Query 13 Differential Equations*********************************************

Question: Find the largest interval on which the equation

y '' + y ' + 3 t y = tan(t)

has a solution, with the initial conditions y(pi) = 1 and y ' (pi) = -1.

YYYYYYYYYYYYYYYYYYYYYYYYYYYYYYYYYYYYYYYYYYY

Your solution:

y '' + y ' + 3 t y = tan(t)

(t0) = pi

There are no “restrictions” on this one, bc there is no denominators or square roots.

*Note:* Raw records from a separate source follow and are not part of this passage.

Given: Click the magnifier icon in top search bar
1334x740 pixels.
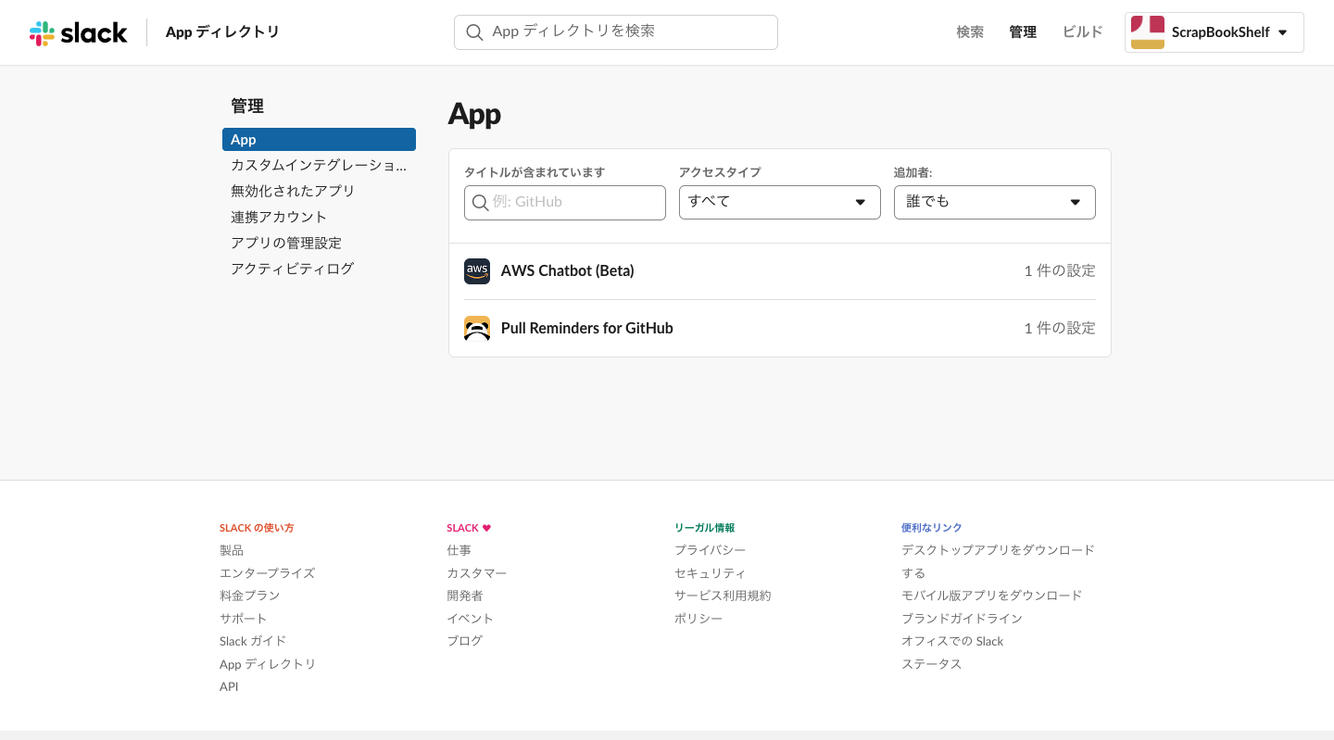Looking at the screenshot, I should [x=474, y=32].
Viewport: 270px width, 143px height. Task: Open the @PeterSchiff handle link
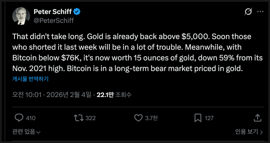[54, 20]
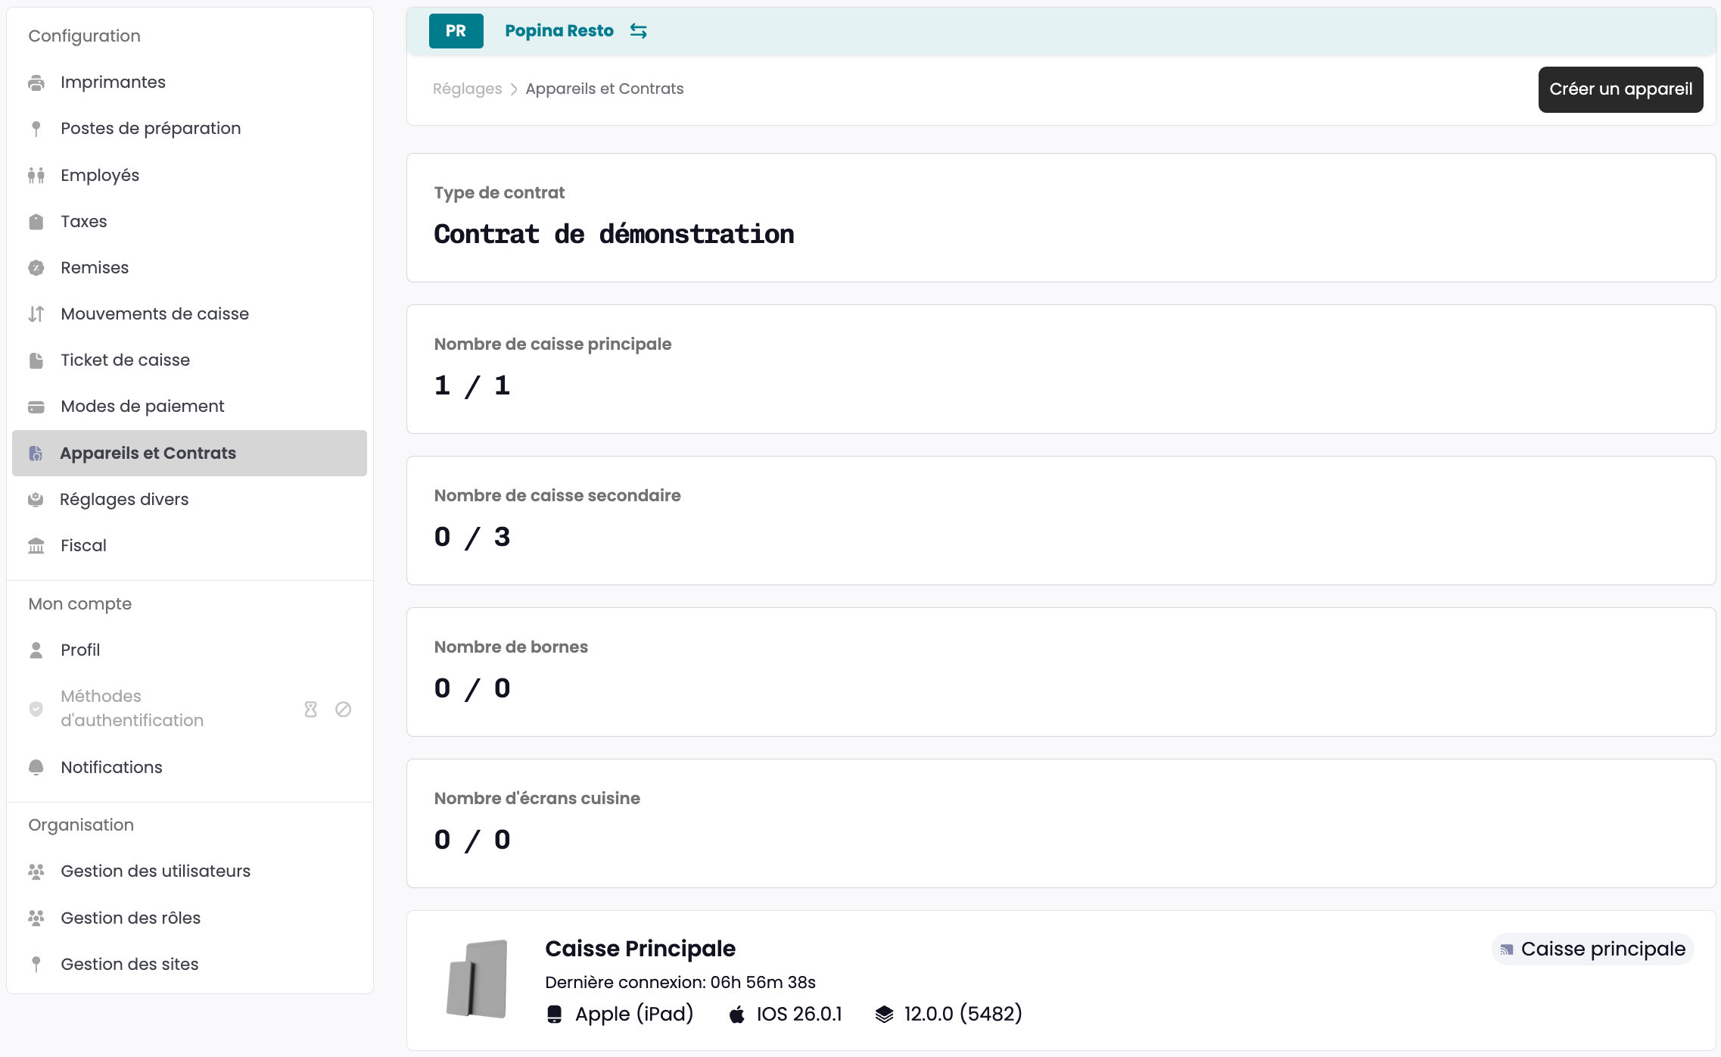Click the printer icon beside Imprimantes

click(36, 83)
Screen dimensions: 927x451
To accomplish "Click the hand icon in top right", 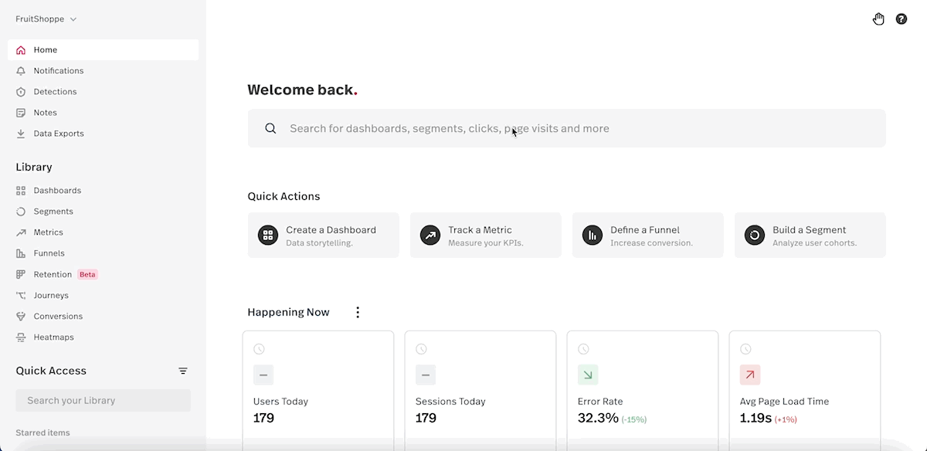I will coord(878,19).
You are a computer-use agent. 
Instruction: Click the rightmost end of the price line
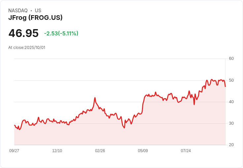pos(225,87)
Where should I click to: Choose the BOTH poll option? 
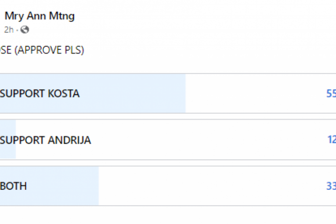tap(14, 186)
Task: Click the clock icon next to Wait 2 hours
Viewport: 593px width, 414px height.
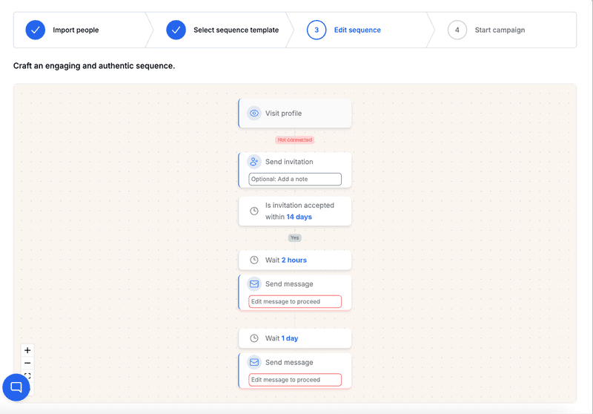Action: click(254, 260)
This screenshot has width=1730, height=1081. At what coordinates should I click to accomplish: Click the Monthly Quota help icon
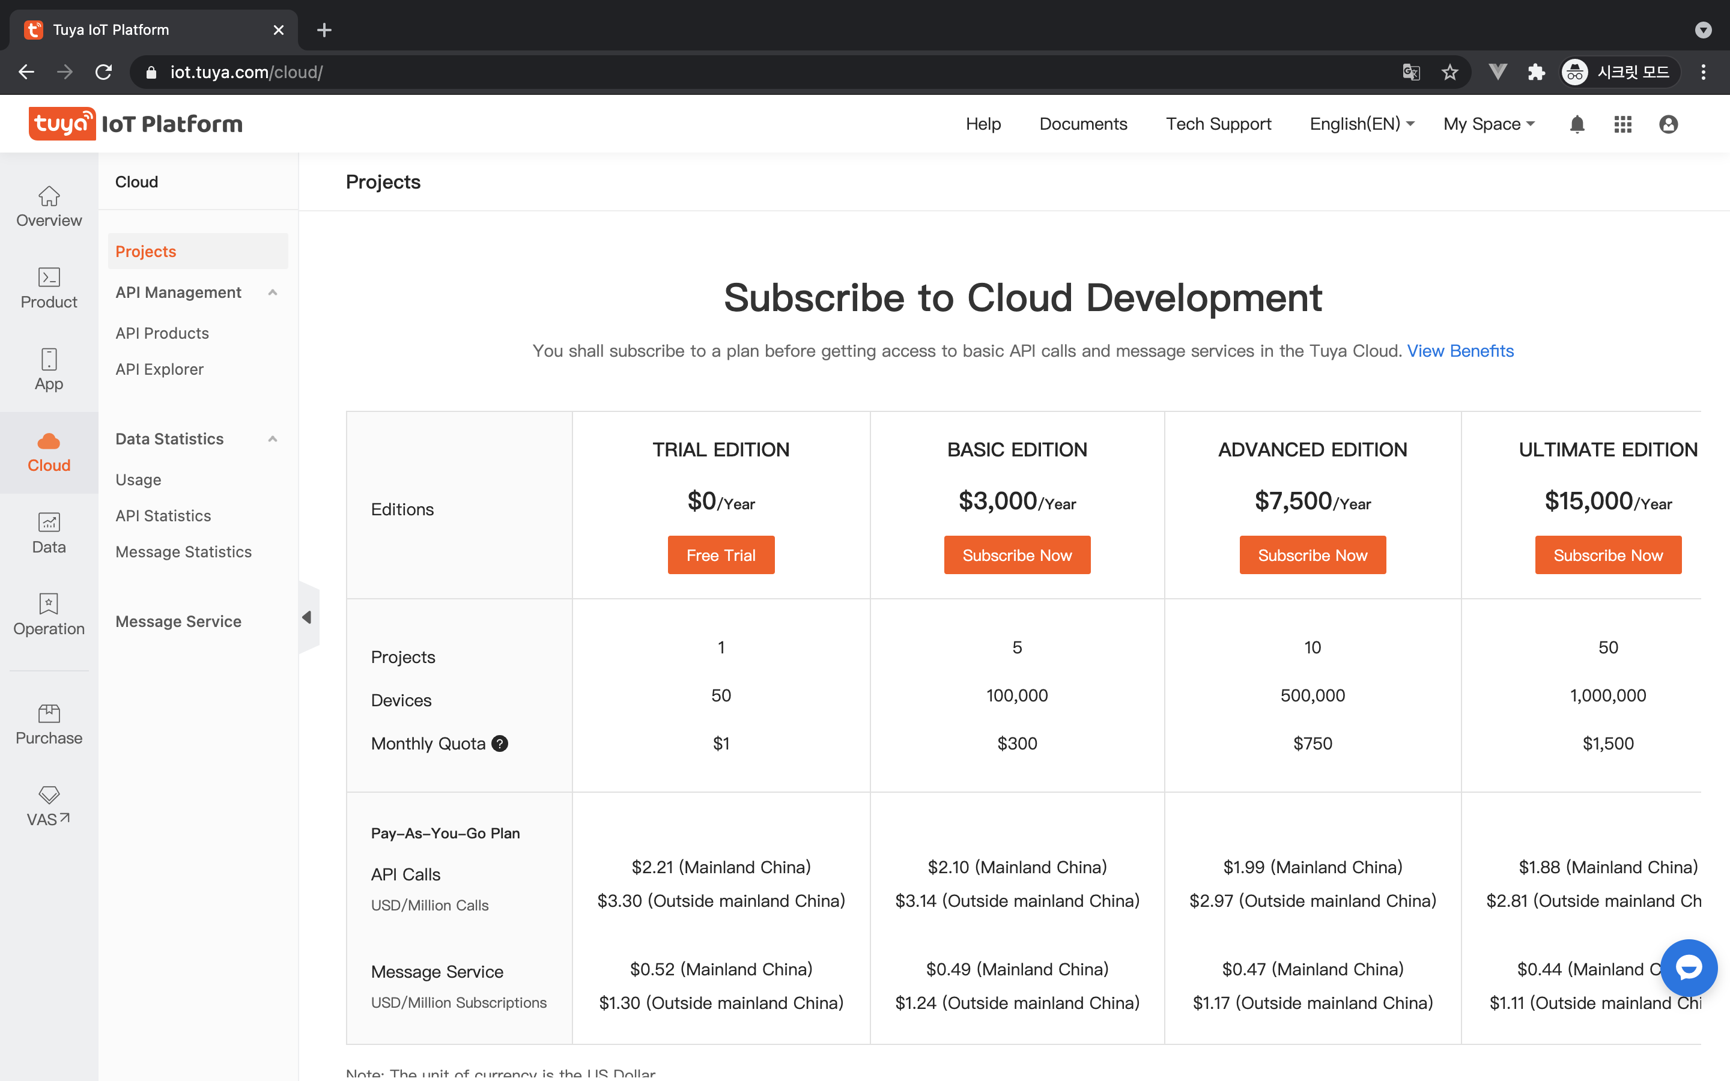tap(500, 744)
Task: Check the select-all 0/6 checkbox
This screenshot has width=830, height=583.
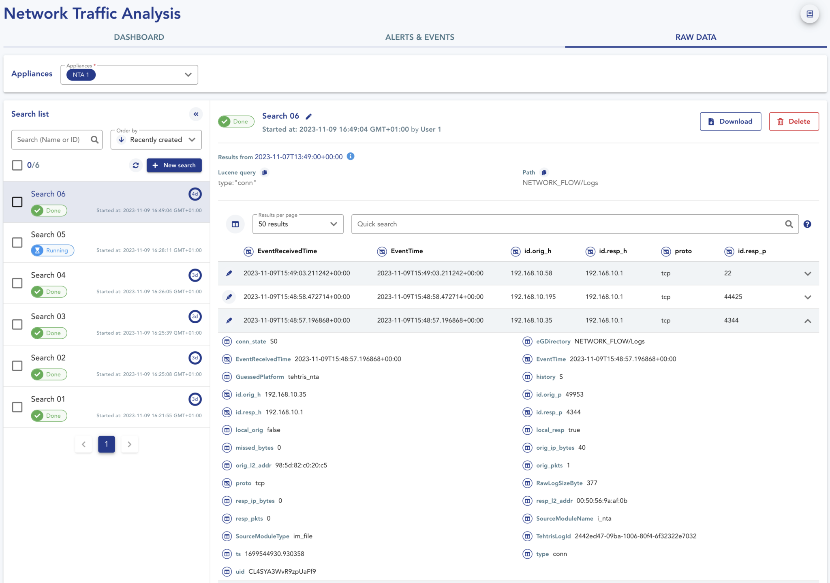Action: (x=17, y=165)
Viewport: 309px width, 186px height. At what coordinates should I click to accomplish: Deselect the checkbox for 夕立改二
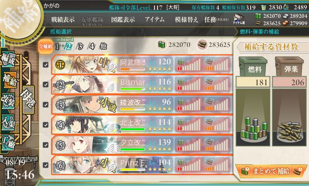tap(46, 145)
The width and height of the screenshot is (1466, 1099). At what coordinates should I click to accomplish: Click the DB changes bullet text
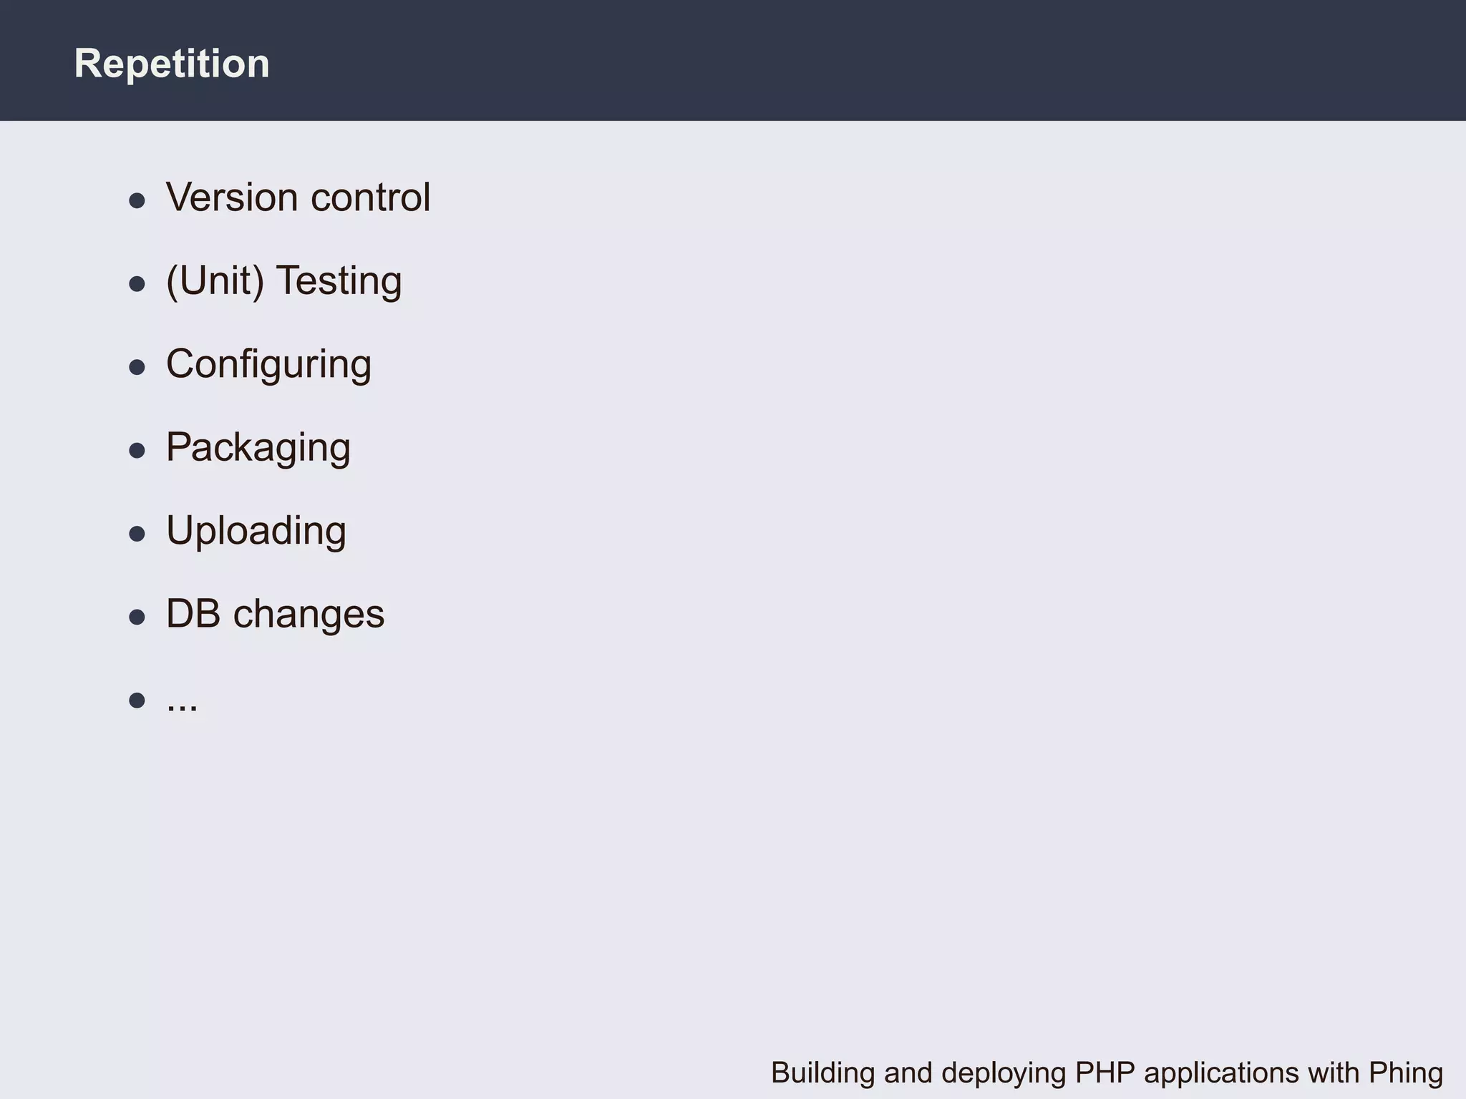pyautogui.click(x=275, y=614)
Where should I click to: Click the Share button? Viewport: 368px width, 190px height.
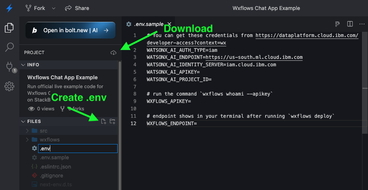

Theorem 4.1 says to let p(t), q(t), and g(t) be continuous functions on the interval (a,b) and let t0 be in (a,b), then the initial problem has a unique solution defined on the entire interval (a,b).

So, y0 = 1 and y0’ = (-1)

p(t) = 1

q(t) = 3t

g(t) = tan(t)

t-interval: (-inf, inf)

@& tan(t) is undefined for t = -3 pi / 2, - pi / 2, pi / 2, 3 pi / 2, ... .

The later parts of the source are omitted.